The primary recording venue has rather an echo-y acoustic, with here and there a touch of ambient noise – this is South Melbourne Town Hall where the majority of the recordings were made – but that won’t impede enthusiasm for the performances to any appreciable degree. Certainly in the 1942 Violin Sonatina we can hear some bold and confidently etched writing in which Berkeley’s Lento picks up the reflective qualities that ended the opening Moderato. The slow movement is a kind of highly compact threnody with ascending piano writing; the effect, whilst different in terms of scale and melodic impress, is actually not unlike the similar movement in Ireland’s Second Violin Sonata of 1917. Puckish and light, the finale banishes care though even here there are moments of easeful lyricism. The Sellers-Vorster duo does well by it – nothing outsize.

The Five Short Pieces for Piano go back to 1936. The second has a dash of Poulenc and a tablespoon of promenading insouciance, whilst the fourth, an Andante lasting two minutes, is pastel shaded and rather hypnotic. The Andantino for Cello and Piano is a considerably later work than these early pieces – one of the virtues of this recital is that we shift forward and backwards through Berkeley’s compositional development – and a very warm work lasting barely three minutes. Berkeley wrote well for winds as the Three Pieces for Clarinet attest – and he can’t resist some baroque hints, with dotted figures, in the Lento. The late Mazurka has a Scottish accent and a salon style but a work of stronger character is the Duo for cello and pinao, a tightly argued piece with plenty of room for contrastive material – good opportunities as well for bowing colour and harmonic and melodic interest. It’s a real Duo as well, a meeting of equals – and at six minutes is an impressively concise and would make a welcome addition to the questing cellist’s recital repertoire.

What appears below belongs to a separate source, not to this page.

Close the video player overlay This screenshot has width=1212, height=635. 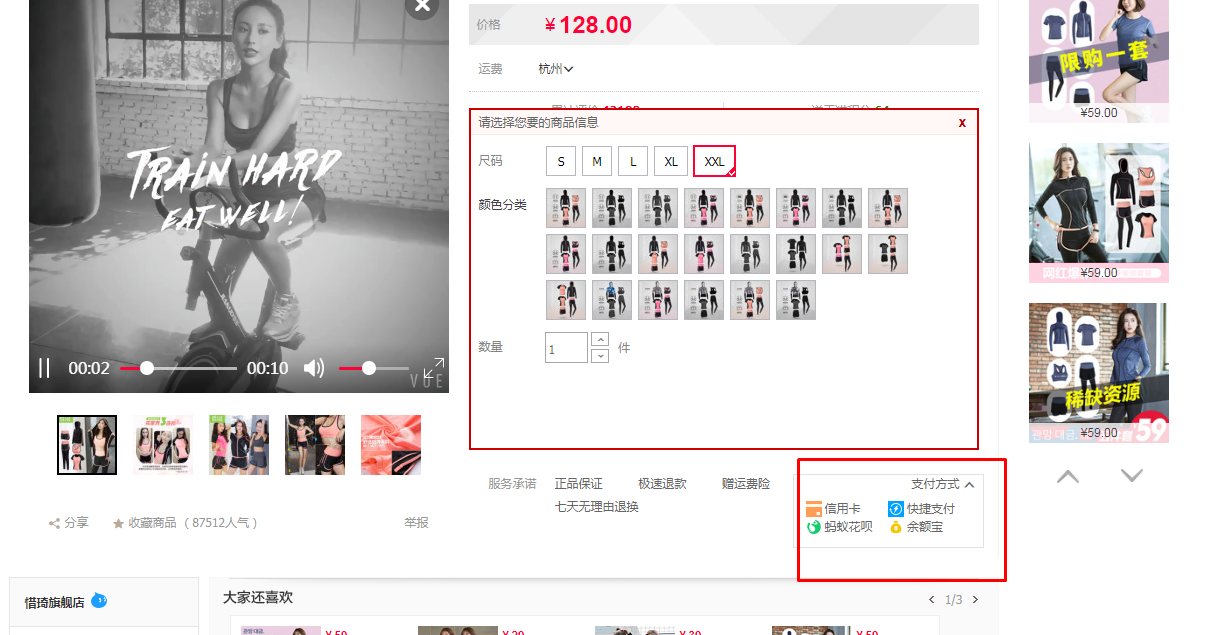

The Six Preludes (1945) are ripplingly Francophile in orientation – the opening Allegro builds up a fair head of steam and the central Allegro Moderato is arresting, pert, and full of drama and capricious sweep. Which leaves the Concertino with its engaging brightness and catchy airiness to the fore in the first movement. The melancholy ground for flute and cello of the first Aria is followed by an even more overtly expressive one for violin and piano and both show Berkeley at his most lyrically concise. The finale receives a sappy reading here, bright and ebullient and sharply witty. It adds to the pleasures of this enjoyable and convincingly performed ensemble outing.